Federal courts have long disagreed over whether the unauthorized "making available" of a plaintiff's works to the public is sufficient to constitute copyright infringement under the U.S. Copyright Act, 17 U.S.C. §106(3). The U.S. Court of Appeals for the Ninth Circuit holds the view that actual distribution of the works is required. See, e.g., Perfect 10 Inc. v. Amazon.com Inc., 487 F.3d 701 (9th Cir. 2007). The Fourth Circuit, on the other hand, has taken the position that for purposes of an infringement analysis, a library, for example, distributes a work when it "holds a copy in its collection, lists the copy in its card file, and makes the copy available to the public." Hotaling v. Church of Jesus Christ of Latter-Day Saints, 118 F.3d 199 (4th Cir. 1997).

A June 2020 ruling by the U.S. District Court for the Western District of Washington demonstrates the consistency of the actual distribution requirement within the Ninth Circuit, while a June 2020 decision by the U.S. District Court for the Eastern District of Virginia considered what evidence is sufficient for proving direct infringement through file sharing. Hotaling played a role in the outcomes of both litigations.

In SA Music LLC v.
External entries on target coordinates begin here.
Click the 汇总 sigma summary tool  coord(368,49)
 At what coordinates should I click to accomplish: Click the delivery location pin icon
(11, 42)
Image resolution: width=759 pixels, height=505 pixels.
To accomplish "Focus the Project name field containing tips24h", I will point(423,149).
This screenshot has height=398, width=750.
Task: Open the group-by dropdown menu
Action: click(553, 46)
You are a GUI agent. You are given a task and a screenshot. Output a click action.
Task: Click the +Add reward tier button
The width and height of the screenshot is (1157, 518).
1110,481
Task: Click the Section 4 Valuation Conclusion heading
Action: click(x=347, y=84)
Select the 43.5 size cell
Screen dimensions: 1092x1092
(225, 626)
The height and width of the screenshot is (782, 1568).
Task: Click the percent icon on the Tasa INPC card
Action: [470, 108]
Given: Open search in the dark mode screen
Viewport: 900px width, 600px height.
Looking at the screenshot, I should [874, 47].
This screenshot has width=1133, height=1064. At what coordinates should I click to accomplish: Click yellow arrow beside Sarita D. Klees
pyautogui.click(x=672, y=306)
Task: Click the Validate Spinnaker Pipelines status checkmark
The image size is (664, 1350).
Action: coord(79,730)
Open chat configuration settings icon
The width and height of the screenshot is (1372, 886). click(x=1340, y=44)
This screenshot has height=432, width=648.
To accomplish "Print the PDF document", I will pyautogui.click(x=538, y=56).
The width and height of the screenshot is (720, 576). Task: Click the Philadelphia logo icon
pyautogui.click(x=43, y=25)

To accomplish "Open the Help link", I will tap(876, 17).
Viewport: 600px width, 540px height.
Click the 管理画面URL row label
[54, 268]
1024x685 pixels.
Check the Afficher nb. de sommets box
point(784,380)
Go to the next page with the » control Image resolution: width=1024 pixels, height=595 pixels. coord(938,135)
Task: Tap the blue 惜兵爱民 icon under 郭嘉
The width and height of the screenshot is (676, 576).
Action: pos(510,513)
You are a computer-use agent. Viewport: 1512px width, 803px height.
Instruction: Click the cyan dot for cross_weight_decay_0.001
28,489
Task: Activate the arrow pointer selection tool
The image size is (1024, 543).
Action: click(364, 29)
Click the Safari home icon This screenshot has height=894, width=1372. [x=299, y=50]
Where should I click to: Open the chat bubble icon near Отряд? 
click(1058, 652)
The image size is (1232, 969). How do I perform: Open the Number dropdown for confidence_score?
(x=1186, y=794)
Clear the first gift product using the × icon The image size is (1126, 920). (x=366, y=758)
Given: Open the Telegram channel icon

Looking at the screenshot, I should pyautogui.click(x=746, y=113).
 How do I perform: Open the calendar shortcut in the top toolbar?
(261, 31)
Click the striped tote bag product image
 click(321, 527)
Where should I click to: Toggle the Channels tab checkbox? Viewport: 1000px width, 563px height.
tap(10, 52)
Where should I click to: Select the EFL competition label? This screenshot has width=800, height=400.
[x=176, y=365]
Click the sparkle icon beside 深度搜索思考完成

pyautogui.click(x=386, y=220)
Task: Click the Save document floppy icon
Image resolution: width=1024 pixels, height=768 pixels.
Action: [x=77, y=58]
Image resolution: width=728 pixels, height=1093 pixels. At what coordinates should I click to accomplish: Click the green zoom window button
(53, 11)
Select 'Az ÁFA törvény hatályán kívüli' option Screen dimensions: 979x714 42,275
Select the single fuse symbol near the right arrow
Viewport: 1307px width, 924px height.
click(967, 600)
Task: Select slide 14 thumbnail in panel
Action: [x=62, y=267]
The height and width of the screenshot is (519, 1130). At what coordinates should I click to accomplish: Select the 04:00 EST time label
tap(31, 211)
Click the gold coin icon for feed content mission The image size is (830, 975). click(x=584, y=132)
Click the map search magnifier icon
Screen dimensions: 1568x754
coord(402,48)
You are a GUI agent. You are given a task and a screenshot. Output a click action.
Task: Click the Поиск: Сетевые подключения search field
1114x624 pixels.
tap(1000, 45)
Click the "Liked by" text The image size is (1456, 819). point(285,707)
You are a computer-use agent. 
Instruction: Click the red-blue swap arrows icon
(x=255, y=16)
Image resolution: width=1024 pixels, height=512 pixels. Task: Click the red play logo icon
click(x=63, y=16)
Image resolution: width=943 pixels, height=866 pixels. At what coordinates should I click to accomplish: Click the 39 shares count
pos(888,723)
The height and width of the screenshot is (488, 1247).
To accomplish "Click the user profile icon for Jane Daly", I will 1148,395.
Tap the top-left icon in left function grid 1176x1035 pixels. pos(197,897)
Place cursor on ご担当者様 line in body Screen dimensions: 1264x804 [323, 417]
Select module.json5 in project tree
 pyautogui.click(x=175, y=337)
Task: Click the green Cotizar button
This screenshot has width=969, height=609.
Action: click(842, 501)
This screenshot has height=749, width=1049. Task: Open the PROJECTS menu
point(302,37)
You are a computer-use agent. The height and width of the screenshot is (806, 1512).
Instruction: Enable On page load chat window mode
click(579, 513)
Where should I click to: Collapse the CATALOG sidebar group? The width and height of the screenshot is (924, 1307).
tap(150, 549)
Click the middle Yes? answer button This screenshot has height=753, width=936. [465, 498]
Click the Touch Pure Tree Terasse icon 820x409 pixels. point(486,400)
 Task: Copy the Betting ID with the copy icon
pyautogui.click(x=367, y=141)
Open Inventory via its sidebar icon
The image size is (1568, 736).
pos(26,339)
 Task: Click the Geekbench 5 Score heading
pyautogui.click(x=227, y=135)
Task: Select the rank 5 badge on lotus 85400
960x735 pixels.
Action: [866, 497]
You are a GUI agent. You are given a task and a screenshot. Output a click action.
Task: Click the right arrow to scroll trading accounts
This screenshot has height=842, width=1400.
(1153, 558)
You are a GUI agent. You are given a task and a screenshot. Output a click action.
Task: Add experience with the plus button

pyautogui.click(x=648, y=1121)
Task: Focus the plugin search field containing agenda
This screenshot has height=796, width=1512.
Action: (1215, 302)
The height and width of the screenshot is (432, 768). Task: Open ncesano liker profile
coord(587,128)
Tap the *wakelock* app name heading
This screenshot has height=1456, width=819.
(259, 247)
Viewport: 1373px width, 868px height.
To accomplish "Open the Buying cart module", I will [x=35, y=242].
Amazon.com Inc., 2:20-cv-00105 (W.D.Wash. 2020), three consolidated copyright infringement cases were filed by the heirs of "American Songbook" composers Harold Arlen, Ray Henderson and Harry Warren. The complaints claimed defendant Lenandes Ltd. was in the business of selling pirated albums online that contained the songwriters' compositions, including by "making available for sale" to consumers. The complaints stated this was done via an agreement with co-defendant Amazon. Amazon moved to have the "making available" claim dismissed.